Die Medien als Verstärker

Eine nicht zu unterschätzende Rolle bei der ständigen Diskussion um die Coaches spielen auch die Medien, die durch anhaltendes Spekulieren den Druck auf die Verantwortlichen erhöhen, teilweise sogar personelle Veränderungen fordern und herbeischreiben. Jede mediale Auseinandersetzung mit den Coaches, die vor einer Entlassung stehen oder stehen sollen, kann die Entscheidungsträger in ihrem Handeln beeinflussen.

"Ich glaube nicht, dass es wirklich jemanden interessiert, wie die Coaches in dieser Liga behandelt werden" - auch das eine Aussage von Jeff van Gundy und auch das Worte mit hohem Wahrheitsgehalt. Das beste Beispiel: Die Verpflichtung von Jason Kidd in Milwaukee war bereits beschlossene Sache und landesweit bekannt, als Larry Drew bei den Bucks noch mit vollen Kompetenzen im Amt war. Die Art und Weise, wie teilweise mit den Coaches umgegangen wird, ist mehr als unangemessen.

Die einzige Möglichkeit?

Der Druck auf das Front Office, in einer nicht zufriedenstellenden Situation handeln zu müssen, führte bereits ein ums andere Mal zu übersteigertem Aktionismus und kostete so manchen Coach den Kopf. "nba.com"-Experte Steve Aschburner zweifelt die positiven Effekte an: "Ich halte es selten für sinnvoll, einen Head Coach zu feuern. Aber es ist eines der wenigen Dinge, die Team-Besitzer überhaupt tun können."

Und genau da liegt das Problem: Bei anhaltender Erfolglosigkeit ist es oftmals der Coach, der zur Verantwortung gezogen wird und seinen Platz räumen muss. Er ist im fragilen Franchise-Gebilde zwischen Eigentümer, General Manager und Spielern das schwächste Glied und daher am einfachsten auszutauschen.
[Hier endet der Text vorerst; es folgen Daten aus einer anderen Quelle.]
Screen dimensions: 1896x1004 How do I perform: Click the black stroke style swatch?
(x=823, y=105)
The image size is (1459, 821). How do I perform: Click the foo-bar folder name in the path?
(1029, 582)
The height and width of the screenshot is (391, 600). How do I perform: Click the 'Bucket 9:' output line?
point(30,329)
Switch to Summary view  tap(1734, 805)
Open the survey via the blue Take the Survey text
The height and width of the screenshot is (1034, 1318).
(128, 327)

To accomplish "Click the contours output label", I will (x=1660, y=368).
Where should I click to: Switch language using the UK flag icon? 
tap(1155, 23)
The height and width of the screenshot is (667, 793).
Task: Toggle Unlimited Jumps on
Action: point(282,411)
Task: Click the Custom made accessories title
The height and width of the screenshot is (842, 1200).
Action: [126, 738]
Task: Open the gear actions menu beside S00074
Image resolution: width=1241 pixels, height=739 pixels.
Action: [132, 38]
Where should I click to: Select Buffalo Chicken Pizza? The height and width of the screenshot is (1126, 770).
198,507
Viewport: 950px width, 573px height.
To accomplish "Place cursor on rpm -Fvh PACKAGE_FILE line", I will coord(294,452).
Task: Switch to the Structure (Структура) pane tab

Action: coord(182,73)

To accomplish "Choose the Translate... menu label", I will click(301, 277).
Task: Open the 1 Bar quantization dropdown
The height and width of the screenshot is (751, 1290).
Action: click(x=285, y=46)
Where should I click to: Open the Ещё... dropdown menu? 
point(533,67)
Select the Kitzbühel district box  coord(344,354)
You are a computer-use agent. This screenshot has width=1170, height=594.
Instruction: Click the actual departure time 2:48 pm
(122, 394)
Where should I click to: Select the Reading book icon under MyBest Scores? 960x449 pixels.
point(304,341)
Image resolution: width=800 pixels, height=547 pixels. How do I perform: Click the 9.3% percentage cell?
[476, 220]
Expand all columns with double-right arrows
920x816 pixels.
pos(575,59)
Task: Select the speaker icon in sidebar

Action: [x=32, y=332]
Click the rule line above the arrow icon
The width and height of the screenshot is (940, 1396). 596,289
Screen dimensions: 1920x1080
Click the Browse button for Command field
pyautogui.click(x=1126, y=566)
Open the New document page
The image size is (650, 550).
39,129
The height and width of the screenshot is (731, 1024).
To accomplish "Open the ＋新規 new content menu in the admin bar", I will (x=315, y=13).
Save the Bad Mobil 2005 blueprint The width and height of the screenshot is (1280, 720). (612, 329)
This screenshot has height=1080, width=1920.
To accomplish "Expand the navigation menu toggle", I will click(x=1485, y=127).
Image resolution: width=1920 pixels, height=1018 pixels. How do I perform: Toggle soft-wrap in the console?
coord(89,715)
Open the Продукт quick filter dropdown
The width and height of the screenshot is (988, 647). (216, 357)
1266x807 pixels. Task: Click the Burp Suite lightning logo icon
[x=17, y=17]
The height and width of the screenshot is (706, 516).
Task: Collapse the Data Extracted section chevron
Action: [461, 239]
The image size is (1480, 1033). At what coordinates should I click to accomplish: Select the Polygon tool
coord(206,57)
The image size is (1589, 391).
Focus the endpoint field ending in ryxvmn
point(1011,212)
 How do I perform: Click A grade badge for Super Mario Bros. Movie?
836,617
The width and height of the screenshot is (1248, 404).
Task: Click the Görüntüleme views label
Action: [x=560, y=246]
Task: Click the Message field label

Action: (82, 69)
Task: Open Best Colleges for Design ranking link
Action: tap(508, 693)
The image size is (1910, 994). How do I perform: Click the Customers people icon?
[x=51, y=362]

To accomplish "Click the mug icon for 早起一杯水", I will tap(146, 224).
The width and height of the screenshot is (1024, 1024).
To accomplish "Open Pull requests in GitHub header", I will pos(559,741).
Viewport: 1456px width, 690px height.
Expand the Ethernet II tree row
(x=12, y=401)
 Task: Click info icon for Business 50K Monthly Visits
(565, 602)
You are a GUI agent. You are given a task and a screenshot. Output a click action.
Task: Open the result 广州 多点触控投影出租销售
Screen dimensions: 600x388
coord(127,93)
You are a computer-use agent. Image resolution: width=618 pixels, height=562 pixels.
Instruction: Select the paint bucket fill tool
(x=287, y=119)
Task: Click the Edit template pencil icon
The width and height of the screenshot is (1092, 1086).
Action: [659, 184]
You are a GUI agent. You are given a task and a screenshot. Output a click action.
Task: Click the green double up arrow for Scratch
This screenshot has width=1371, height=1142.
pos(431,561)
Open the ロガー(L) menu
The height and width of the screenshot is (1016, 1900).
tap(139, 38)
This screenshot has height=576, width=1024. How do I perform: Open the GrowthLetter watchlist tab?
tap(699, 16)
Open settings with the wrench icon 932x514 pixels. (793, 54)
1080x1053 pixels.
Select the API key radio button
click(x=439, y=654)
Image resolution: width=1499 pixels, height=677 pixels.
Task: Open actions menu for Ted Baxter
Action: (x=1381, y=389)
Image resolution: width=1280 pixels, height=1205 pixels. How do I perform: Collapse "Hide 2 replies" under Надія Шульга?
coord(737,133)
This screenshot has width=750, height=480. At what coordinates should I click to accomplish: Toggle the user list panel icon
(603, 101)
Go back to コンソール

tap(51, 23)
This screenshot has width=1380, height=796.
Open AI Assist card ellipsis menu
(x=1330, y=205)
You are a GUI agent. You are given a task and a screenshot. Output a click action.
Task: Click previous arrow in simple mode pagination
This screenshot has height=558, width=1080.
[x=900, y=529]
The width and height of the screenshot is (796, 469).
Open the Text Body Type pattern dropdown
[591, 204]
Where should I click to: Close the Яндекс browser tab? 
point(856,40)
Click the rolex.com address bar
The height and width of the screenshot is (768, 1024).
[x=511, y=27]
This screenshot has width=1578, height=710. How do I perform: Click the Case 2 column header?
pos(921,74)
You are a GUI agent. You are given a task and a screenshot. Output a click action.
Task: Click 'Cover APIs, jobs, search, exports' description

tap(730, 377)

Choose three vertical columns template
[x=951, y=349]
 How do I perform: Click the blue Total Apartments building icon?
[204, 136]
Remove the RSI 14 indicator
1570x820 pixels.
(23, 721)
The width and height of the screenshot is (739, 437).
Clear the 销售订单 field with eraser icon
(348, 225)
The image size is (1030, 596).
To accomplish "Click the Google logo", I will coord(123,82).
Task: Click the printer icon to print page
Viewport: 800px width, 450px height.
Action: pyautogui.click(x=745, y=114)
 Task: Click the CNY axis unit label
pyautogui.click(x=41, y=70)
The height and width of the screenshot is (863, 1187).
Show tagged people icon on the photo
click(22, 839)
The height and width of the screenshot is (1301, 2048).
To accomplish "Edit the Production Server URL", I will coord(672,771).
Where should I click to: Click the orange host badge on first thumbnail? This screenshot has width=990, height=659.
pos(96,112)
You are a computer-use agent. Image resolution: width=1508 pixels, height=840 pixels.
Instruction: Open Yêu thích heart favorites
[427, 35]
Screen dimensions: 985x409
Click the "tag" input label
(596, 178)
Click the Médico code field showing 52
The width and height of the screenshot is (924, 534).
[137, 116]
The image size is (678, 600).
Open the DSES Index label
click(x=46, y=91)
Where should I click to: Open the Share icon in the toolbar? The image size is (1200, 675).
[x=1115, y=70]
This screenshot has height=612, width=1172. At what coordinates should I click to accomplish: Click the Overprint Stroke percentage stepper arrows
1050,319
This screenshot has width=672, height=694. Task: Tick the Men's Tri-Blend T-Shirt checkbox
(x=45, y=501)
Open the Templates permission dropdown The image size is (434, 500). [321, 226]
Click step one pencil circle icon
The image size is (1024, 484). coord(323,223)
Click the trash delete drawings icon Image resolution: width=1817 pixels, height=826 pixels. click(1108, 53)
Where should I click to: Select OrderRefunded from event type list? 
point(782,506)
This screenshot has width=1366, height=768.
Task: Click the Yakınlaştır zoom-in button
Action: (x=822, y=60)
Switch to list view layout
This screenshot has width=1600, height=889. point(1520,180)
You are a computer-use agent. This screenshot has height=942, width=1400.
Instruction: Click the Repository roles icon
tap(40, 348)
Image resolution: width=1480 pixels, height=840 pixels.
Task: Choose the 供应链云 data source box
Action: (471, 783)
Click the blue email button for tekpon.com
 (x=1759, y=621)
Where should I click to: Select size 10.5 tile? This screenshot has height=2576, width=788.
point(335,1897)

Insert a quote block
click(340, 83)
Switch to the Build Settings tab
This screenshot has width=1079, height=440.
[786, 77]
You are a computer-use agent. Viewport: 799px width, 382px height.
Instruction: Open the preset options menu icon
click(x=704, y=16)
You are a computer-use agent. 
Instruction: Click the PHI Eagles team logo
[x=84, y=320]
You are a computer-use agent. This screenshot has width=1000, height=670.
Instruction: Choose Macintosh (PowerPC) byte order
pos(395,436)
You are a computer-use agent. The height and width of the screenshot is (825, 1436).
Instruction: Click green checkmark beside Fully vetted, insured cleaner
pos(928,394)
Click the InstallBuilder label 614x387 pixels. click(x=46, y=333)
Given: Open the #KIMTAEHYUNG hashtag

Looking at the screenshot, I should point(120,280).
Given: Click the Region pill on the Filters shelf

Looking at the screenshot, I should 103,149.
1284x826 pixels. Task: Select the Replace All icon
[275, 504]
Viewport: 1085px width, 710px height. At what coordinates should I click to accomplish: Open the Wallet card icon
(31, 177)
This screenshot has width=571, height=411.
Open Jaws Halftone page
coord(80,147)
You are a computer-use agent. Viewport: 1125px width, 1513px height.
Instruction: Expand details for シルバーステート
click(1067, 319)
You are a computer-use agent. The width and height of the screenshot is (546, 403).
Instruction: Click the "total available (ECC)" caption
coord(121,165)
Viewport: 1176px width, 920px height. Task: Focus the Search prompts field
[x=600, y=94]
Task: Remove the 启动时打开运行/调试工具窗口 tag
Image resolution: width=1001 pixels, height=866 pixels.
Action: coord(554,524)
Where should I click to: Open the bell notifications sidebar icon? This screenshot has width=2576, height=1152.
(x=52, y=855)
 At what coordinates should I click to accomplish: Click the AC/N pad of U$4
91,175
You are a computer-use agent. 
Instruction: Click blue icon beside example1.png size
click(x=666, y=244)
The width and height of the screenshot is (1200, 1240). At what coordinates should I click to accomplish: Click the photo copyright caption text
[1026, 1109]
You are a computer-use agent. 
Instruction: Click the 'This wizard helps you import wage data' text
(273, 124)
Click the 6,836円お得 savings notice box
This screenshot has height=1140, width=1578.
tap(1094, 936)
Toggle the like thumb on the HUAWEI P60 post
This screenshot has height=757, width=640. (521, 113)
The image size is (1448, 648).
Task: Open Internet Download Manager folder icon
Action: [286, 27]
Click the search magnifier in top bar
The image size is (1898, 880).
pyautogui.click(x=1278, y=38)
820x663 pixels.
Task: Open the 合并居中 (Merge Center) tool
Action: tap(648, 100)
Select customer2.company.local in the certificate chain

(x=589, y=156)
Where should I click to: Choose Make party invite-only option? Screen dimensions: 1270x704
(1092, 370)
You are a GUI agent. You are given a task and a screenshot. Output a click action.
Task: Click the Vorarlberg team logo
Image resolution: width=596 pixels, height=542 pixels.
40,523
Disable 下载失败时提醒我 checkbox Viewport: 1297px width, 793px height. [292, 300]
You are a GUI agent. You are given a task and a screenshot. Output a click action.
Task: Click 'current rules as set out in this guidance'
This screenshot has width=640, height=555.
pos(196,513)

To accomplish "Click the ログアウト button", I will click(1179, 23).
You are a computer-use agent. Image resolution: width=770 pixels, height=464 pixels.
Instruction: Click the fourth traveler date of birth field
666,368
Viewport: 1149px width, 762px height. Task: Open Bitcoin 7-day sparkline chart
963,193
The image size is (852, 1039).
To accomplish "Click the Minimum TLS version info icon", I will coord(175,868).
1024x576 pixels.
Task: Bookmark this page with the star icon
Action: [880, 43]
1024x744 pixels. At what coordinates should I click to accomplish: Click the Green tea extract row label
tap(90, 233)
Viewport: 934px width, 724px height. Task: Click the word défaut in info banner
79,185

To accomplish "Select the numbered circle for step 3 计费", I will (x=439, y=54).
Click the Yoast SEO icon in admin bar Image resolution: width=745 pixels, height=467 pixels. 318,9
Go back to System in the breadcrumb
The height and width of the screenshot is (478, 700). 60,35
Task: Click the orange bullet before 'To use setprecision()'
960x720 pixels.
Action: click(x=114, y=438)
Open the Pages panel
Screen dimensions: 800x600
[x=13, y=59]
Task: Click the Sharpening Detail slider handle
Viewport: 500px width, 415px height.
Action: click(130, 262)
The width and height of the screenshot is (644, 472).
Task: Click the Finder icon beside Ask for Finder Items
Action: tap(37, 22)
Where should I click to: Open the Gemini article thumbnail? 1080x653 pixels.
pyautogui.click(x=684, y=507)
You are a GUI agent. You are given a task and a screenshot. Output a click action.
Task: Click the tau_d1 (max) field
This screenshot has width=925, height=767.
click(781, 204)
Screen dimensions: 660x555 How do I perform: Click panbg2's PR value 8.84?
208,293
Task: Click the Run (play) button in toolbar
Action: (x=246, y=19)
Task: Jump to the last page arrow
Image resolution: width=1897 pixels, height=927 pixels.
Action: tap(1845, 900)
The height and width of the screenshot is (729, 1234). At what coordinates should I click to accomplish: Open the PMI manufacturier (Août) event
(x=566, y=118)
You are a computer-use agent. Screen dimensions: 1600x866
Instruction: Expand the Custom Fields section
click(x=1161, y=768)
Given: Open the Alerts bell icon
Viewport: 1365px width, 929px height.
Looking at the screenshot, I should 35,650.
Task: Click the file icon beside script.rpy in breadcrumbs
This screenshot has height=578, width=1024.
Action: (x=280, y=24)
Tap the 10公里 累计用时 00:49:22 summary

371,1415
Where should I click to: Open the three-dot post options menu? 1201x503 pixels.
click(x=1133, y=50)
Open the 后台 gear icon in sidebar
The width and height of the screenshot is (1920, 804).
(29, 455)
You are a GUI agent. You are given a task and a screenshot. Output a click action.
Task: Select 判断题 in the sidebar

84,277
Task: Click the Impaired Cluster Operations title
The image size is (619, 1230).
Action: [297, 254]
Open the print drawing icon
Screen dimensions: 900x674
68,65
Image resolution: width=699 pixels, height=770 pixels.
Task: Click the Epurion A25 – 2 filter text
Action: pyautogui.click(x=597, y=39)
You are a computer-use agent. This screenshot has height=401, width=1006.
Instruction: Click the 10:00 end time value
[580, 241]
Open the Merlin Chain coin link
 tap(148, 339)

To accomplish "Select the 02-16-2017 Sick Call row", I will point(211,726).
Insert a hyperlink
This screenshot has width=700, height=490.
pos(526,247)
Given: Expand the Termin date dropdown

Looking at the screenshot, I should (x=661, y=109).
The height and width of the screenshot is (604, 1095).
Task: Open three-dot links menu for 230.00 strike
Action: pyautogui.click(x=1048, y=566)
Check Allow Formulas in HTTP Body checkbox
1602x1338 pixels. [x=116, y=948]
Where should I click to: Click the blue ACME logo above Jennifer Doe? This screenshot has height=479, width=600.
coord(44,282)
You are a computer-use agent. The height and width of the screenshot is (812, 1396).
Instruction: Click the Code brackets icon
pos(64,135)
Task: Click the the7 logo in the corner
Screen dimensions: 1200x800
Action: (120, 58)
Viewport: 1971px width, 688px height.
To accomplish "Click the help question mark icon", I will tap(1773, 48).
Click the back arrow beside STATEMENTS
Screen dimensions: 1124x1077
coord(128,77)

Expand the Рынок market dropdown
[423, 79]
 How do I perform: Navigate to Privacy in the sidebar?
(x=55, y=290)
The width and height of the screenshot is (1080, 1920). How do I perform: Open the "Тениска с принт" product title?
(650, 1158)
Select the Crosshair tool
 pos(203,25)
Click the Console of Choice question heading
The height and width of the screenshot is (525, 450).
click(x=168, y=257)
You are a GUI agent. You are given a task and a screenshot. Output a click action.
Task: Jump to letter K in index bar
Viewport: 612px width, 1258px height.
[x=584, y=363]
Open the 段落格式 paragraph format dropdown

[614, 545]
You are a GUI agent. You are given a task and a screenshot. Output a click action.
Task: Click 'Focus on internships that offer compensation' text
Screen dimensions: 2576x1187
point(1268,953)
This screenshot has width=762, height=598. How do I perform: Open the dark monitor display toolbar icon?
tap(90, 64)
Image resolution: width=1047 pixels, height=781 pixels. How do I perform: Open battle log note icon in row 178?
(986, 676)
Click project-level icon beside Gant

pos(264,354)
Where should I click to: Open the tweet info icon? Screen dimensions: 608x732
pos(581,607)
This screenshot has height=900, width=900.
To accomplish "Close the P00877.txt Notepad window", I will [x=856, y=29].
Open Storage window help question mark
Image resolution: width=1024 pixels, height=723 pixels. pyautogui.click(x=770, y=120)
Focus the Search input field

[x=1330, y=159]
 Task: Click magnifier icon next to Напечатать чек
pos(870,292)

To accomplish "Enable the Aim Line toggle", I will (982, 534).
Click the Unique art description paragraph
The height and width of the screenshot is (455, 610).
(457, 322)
Ändern lässt sich das so einfach nicht. Die Coaches werden auch in der kommenden Saison am Ende der Nahrungskette stehen - mit wenigen Ausnahmen. Laut Lang Whitaker von "nba.com" ist es leider auch eine Frage der vorhandenen Möglichkeiten: "Es ist immer einfacher, einen Coach zu ersetzen als mehrere Spieler. Es ist sicher nicht immer das Klügste, aber so läuft es nun einmal in der NBA."